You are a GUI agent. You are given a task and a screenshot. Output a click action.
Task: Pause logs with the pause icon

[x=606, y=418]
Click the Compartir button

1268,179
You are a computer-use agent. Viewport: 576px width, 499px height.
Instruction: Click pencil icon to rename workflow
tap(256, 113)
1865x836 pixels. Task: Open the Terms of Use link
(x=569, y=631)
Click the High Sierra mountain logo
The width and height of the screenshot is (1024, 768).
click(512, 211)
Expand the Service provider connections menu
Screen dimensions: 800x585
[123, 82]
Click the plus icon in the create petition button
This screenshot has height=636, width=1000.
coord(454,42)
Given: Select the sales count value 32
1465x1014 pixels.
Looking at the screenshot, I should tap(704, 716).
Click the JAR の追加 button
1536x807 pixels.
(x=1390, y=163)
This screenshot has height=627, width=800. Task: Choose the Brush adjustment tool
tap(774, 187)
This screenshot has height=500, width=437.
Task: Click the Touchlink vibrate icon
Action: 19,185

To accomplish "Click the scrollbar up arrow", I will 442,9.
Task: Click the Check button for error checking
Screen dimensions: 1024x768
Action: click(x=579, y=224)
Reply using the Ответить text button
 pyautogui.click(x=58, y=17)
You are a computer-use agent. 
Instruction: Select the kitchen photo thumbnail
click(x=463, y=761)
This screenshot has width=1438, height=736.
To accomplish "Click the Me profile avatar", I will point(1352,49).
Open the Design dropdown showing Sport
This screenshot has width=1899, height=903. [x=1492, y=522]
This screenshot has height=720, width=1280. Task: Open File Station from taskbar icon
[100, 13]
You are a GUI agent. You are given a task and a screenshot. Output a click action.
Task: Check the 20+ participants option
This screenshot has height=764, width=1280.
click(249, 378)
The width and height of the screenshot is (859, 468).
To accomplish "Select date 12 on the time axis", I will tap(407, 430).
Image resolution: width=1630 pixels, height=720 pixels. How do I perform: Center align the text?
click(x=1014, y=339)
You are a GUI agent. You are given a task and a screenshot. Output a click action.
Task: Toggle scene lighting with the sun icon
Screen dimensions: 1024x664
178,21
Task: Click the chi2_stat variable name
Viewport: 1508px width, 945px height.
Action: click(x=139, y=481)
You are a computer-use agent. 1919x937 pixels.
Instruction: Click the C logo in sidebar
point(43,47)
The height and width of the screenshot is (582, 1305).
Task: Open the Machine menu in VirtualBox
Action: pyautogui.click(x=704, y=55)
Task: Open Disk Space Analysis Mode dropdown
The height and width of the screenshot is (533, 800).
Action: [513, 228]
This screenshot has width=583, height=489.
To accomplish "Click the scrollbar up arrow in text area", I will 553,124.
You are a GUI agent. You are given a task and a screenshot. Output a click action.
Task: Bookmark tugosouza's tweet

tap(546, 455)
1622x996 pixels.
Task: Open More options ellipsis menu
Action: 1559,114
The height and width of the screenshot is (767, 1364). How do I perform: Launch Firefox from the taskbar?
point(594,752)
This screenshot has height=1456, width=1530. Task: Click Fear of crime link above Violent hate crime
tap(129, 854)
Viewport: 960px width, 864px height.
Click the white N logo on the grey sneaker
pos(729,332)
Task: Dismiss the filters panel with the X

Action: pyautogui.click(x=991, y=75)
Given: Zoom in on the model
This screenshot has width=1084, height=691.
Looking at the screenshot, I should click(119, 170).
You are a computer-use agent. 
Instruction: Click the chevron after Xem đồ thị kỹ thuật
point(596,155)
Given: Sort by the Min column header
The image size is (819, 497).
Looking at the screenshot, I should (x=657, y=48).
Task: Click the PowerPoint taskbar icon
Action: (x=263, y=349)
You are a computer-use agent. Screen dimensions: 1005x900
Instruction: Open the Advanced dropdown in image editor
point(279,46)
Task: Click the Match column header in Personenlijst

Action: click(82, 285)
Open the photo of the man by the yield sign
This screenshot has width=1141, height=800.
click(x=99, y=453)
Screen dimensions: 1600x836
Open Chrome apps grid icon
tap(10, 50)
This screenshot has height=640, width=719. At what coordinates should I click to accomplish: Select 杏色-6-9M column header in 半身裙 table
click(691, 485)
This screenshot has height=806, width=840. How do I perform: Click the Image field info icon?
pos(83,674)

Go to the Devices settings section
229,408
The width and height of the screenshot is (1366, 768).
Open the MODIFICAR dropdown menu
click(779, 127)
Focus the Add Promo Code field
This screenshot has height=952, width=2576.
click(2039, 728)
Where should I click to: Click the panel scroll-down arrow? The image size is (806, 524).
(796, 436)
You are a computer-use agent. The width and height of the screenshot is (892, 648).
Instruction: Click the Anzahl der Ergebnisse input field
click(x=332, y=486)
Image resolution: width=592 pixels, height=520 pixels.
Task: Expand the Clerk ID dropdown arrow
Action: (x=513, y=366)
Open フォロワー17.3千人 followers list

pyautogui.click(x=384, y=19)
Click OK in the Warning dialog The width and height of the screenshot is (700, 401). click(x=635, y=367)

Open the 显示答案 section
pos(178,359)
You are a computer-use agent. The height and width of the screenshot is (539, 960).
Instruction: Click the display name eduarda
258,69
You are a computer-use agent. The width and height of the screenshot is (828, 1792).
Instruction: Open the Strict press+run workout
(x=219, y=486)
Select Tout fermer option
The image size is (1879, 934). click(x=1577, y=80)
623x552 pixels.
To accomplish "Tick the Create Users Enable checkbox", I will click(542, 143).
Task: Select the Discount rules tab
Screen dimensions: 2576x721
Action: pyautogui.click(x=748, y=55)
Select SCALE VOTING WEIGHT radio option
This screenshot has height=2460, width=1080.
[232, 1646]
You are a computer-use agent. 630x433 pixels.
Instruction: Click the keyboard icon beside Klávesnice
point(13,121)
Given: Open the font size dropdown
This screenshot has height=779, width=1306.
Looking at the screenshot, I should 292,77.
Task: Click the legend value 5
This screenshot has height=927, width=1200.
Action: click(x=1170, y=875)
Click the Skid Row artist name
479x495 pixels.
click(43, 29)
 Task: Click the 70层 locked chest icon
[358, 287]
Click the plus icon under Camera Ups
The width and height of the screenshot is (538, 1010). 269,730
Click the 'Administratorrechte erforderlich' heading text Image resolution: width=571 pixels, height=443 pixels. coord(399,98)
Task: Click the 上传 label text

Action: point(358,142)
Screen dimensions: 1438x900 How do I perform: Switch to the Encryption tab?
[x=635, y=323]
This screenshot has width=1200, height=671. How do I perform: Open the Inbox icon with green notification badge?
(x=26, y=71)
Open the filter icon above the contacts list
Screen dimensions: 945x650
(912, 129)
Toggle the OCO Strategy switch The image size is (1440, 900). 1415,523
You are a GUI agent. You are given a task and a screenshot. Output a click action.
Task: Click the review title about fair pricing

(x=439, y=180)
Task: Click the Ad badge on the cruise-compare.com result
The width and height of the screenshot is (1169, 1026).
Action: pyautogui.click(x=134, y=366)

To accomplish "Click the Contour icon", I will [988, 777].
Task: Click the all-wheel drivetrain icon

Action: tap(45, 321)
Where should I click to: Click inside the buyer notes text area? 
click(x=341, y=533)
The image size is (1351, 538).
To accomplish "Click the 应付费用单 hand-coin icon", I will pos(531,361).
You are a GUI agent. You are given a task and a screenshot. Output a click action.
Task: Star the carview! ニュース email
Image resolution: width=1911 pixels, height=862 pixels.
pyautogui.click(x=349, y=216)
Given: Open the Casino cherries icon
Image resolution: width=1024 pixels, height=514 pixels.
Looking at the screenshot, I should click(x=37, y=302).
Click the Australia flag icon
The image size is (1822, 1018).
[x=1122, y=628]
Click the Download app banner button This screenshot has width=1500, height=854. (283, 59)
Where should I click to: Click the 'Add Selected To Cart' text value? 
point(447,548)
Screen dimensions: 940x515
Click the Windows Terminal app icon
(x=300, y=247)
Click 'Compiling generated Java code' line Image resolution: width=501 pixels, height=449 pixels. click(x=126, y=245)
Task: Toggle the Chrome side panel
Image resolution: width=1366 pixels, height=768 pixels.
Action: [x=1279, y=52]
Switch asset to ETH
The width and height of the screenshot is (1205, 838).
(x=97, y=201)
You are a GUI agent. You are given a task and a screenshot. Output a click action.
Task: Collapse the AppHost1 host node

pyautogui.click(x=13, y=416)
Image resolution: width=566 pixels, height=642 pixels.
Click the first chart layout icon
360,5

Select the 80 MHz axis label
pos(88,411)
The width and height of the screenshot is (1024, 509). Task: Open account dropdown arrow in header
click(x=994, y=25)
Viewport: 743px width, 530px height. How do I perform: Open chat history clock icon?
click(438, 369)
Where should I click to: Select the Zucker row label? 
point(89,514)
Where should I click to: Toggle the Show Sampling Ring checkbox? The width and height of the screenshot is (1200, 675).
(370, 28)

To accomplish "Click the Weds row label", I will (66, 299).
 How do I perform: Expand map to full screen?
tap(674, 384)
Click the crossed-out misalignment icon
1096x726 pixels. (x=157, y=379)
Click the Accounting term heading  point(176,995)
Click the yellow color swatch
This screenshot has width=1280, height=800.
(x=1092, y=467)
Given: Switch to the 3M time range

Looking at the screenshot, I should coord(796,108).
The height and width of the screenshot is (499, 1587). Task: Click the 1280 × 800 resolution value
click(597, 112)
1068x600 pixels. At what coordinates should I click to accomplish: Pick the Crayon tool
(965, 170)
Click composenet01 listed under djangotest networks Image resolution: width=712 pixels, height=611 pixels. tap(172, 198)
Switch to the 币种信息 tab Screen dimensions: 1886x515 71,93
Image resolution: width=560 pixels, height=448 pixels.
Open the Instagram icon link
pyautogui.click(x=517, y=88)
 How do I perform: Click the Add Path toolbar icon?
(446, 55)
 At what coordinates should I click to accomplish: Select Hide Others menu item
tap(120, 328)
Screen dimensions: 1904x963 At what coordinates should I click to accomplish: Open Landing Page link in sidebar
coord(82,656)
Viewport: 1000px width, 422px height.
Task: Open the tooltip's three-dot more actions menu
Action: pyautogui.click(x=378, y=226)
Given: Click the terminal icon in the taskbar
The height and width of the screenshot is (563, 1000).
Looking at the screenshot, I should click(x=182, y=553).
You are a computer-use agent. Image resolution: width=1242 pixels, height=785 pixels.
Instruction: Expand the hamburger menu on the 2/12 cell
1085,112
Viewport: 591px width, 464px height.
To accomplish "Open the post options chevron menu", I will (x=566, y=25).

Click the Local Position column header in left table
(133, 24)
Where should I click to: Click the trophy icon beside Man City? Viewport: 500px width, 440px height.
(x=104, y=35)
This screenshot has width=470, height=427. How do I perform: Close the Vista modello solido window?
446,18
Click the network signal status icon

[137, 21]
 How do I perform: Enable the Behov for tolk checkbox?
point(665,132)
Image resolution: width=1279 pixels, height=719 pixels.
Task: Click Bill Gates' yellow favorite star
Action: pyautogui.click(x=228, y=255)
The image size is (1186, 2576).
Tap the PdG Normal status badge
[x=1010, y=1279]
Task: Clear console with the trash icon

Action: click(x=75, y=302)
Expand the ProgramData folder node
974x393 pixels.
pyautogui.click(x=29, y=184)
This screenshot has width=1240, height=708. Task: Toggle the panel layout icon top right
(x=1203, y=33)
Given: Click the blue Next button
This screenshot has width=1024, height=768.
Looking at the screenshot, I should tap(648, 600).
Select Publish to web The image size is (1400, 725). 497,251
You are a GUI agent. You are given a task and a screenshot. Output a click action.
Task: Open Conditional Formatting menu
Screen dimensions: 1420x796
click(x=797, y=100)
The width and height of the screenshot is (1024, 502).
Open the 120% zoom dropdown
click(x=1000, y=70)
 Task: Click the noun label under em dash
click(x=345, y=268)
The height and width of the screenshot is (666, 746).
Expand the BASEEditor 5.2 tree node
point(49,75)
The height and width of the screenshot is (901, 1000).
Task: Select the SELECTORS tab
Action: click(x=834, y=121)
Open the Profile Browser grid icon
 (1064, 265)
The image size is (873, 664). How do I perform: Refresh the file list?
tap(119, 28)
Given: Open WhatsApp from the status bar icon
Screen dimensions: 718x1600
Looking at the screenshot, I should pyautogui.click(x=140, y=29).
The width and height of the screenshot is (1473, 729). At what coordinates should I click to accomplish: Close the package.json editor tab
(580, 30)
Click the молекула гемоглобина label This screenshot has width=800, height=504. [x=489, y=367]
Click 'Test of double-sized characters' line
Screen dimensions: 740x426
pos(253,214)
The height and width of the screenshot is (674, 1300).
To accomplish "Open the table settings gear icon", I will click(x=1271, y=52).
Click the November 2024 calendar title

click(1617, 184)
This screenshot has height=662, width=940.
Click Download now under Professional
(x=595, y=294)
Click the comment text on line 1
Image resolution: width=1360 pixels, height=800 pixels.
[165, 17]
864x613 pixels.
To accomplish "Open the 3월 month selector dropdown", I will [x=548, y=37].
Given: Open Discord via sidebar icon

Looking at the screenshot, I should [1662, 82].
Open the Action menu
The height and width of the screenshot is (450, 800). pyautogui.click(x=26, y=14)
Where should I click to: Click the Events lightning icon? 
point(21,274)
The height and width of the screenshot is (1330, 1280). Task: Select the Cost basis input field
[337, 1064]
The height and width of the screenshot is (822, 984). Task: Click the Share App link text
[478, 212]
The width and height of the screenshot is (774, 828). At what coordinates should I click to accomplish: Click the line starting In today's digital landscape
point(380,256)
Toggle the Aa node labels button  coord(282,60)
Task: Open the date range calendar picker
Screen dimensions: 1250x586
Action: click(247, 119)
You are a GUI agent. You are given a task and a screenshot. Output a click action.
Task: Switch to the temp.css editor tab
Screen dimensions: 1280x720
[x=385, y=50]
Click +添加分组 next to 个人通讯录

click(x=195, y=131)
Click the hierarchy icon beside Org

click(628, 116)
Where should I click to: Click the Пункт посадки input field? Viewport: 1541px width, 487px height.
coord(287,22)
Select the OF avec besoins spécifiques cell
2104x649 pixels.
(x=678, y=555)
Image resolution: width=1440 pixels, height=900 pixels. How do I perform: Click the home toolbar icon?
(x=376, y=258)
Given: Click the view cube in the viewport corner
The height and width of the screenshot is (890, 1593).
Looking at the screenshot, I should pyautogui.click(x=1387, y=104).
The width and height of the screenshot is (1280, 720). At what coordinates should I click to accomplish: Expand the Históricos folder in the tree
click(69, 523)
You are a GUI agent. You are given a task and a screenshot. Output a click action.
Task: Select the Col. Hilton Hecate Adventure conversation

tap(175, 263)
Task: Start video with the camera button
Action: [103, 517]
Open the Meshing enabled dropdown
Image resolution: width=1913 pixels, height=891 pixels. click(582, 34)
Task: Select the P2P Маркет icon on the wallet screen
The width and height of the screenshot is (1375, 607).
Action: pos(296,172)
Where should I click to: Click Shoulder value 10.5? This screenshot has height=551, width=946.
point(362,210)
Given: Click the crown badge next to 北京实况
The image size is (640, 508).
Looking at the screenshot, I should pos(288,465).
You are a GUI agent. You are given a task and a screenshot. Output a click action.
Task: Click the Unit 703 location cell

#####

## TASK DESCRIPTION
In the records above, the line with "Task: Click the Match" marks the start and the line with "Task: Select the Discount rules tab" marks the end; copy that stretch exactly, both lines included, and nothing else.

## EXERCISE ANSWER
Task: Click the Match column header in Personenlijst

Action: click(82, 285)
Open the photo of the man by the yield sign
This screenshot has width=1141, height=800.
click(x=99, y=453)
Screen dimensions: 1600x836
Open Chrome apps grid icon
tap(10, 50)
This screenshot has height=640, width=719. At what coordinates should I click to accomplish: Select 杏色-6-9M column header in 半身裙 table
click(691, 485)
This screenshot has height=806, width=840. How do I perform: Click the Image field info icon?
pos(83,674)

Go to the Devices settings section
229,408
The width and height of the screenshot is (1366, 768).
Open the MODIFICAR dropdown menu
click(779, 127)
Focus the Add Promo Code field
This screenshot has height=952, width=2576.
click(2039, 728)
Where should I click to: Click the panel scroll-down arrow? The image size is (806, 524).
(796, 436)
You are a computer-use agent. The width and height of the screenshot is (892, 648).
Instruction: Click the Anzahl der Ergebnisse input field
click(x=332, y=486)
Image resolution: width=592 pixels, height=520 pixels.
Task: Expand the Clerk ID dropdown arrow
Action: (x=513, y=366)
Open フォロワー17.3千人 followers list

pyautogui.click(x=384, y=19)
Click OK in the Warning dialog The width and height of the screenshot is (700, 401). click(x=635, y=367)

Open the 显示答案 section
pos(178,359)
You are a computer-use agent. The height and width of the screenshot is (539, 960).
Instruction: Click the display name eduarda
258,69
You are a computer-use agent. The width and height of the screenshot is (828, 1792).
Instruction: Open the Strict press+run workout
(x=219, y=486)
Select Tout fermer option
The image size is (1879, 934). click(x=1577, y=80)
623x552 pixels.
To accomplish "Tick the Create Users Enable checkbox", I will click(542, 143).
Task: Select the Discount rules tab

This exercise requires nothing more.